Nelle mie tavole, i disegni dei deportati. Intervista a Giulia Spanghero


Nelle mie tavole, i disegni dei deportati. Intervista a Giulia Spanghero

gen 14, 2015

Disegna da sempre, ma ha cominciato la sua carriera alle scuole medie illustrando un libro per l’orientamento e pochi anni dopo un metodo di musica per bambini. Ha lavorato come sceneggiatrice per la Disney, come designer di giocattoli alla Trudi, come illustratrice per il Corriere della Sera. Ora Giulia Spanghero torna ai libri e al pubblico dei più piccoli, firmando le tavole di Auschwitz, una storia di vento. Ma questa volta immagina e disegna per un supporto diverso: non la carta, ma lo schermo del tablet.
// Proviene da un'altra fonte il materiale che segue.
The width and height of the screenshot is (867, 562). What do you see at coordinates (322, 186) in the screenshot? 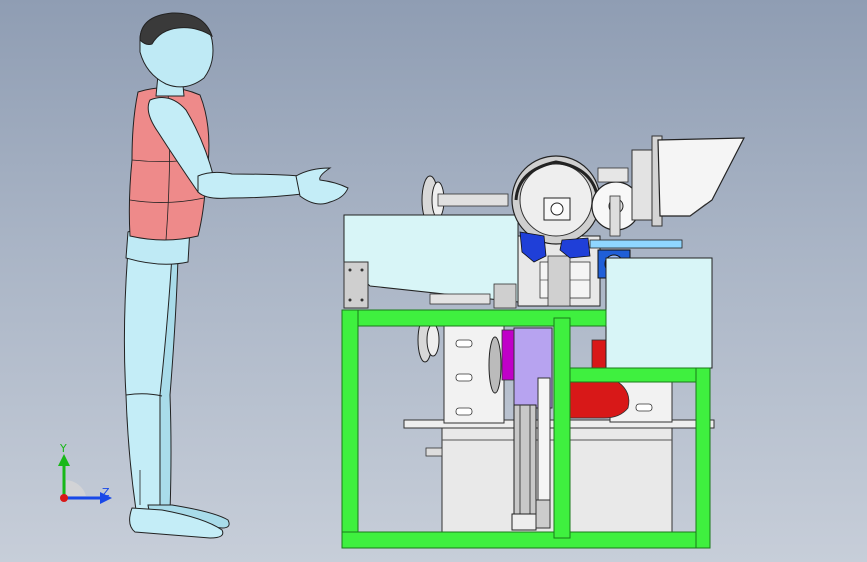
I see `figure-hand` at bounding box center [322, 186].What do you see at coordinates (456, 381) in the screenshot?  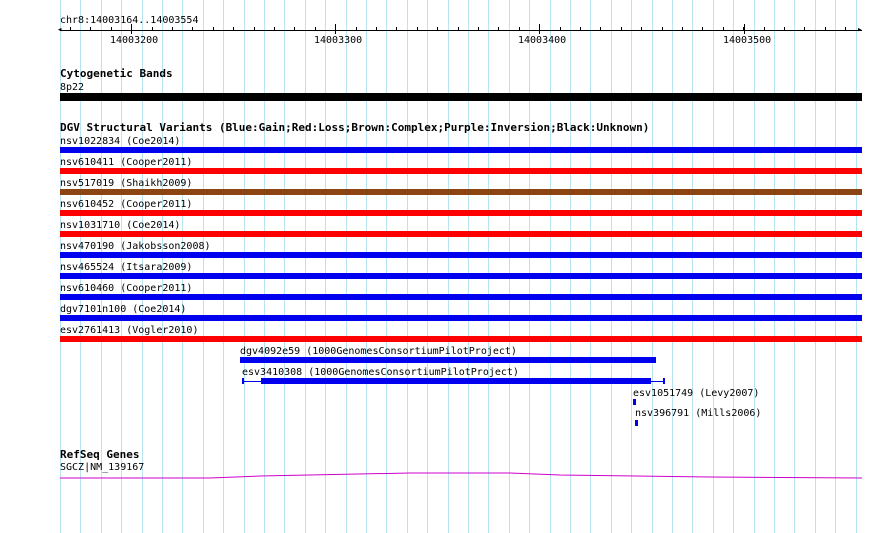 I see `variant-bar-esv3410308` at bounding box center [456, 381].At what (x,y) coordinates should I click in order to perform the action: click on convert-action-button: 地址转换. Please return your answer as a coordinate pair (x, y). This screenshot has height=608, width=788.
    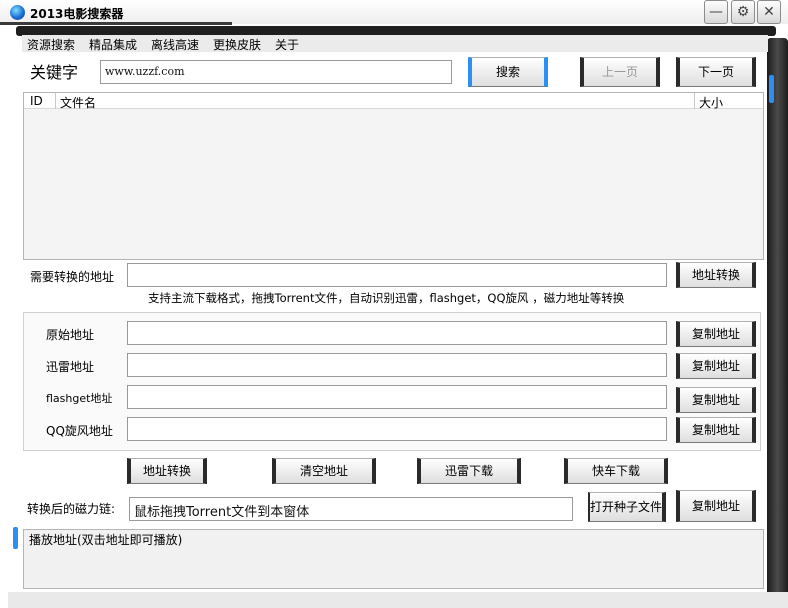
    Looking at the image, I should click on (167, 471).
«E non è l’unica novità. Rispetto al mio stile e al mio tratto abituali le illustrazioni di Auschwitz, una storia di vento sono un lavoro assolutamente sui generis. Un po’ perché, diversamente dal solito, in questo caso ho trovato ‘tutto pronto’, nel senso che Franco (Grego, lautore ndr) aveva già preparato testo e storyboard e aveva un’idea precisa del prodotto finale. Ma soprattutto perché le illustrazioni sono ispirate alle testimonianze grafiche che la storia ci ha lasciato sulla realtà del lager: i disegni dei deportati nei campi di concentramento. In particolare ci siamo ispirati agli schizzi dell’artista francese David Olère e ai disegni di Helga Weissowa, una ragazzina di Praga internata a Terezín all’età di tredici anni. Sono disegni a carbone fatti su pezzi di carta rimediati, tavole grezze, e abbiamo deciso di mantenere, suggerire, questa caratteristica anche nelle illustrazioni del libro. Oltre a queste testimonianze, ho cercato anche immagini e foto d’epoca per documentarmi sull’abbigliamento, gli oggetti, i luoghi. Tutto quello che compare nelle illustrazioni ha un riferimento storico».

Raccontare un tema come la Shoah a un pubblico di bambini non è banale, soprattutto per quanto riguarda le illustrazioni che hanno un impatto così immediato sul lettore. Come ti sei posta rispetto a questo?
«Era chiaro fin dall’inizio che la storia era dura e difficile da raccontare, soprattutto a dei bambini. Ma questa consapevolezza stava a monte del progetto e Franco aveva le idee molto chiare sull’atmosfera che le illustrazioni avrebbero dovuto comunicare. Io, personalmente, non sono mai stata d’accordo con l’ottica di eliminare dai prodotti per bambini i riferimenti agli aspetti crudi, tragici della vita. Si tratta piuttosto di tradurli, anche visivamente, con un linguaggio comprensibile. E poi i piccoli sono esposti ogni giorno alla crudezza dei programmi televisivi e di Internet, a volte senza alcun filtro. Sta al genitore o all’educatore scegliere, spiegare e cercare di rendere tutto meno traumatico».

È la prima volta che illustri una app, un libro digitale. È molto diverso rispetto al lavoro su carta?
«No, all’inizio il procedimento è simile. Si parte comunque da una serie di matite, di bozze. Per arrivare alle illustrazioni finali ho lavorato sia in maniera tradizionale, con colori e pennelli, sia con strumenti digitali, utilizzando la tavoletta grafica e disegnando direttamente su computer. Ma dovevo tenere conto che ogni tavola avrebbe avuto delle aree attive con cui il lettore può interagire e ho dovuto preparare le illustrazioni in modo che gli sviluppatori potessero realizzare animazioni e interattività».

Secondo te, quali sono i vantaggi e gli svantaggi del digitale per raccontare una storia come questa?
«Io sono cresciuta con i libri: non c’è niente da fare, sento la mancanza dell’oggetto fisico, della carta. Ma se penso ai ragazzi e ai bambini, anche molto piccoli, di oggi e alla familiarità che hanno con la tecnologia, è evidente che una  app come questa risponde alle loro esigenze, è innovativa e al passo coi tempi. Per certi versi è addirittura più accessibile e può raggiungere più facilmente chi non ha l’abitudine alla lettura o una grande biblioteca a disposizione».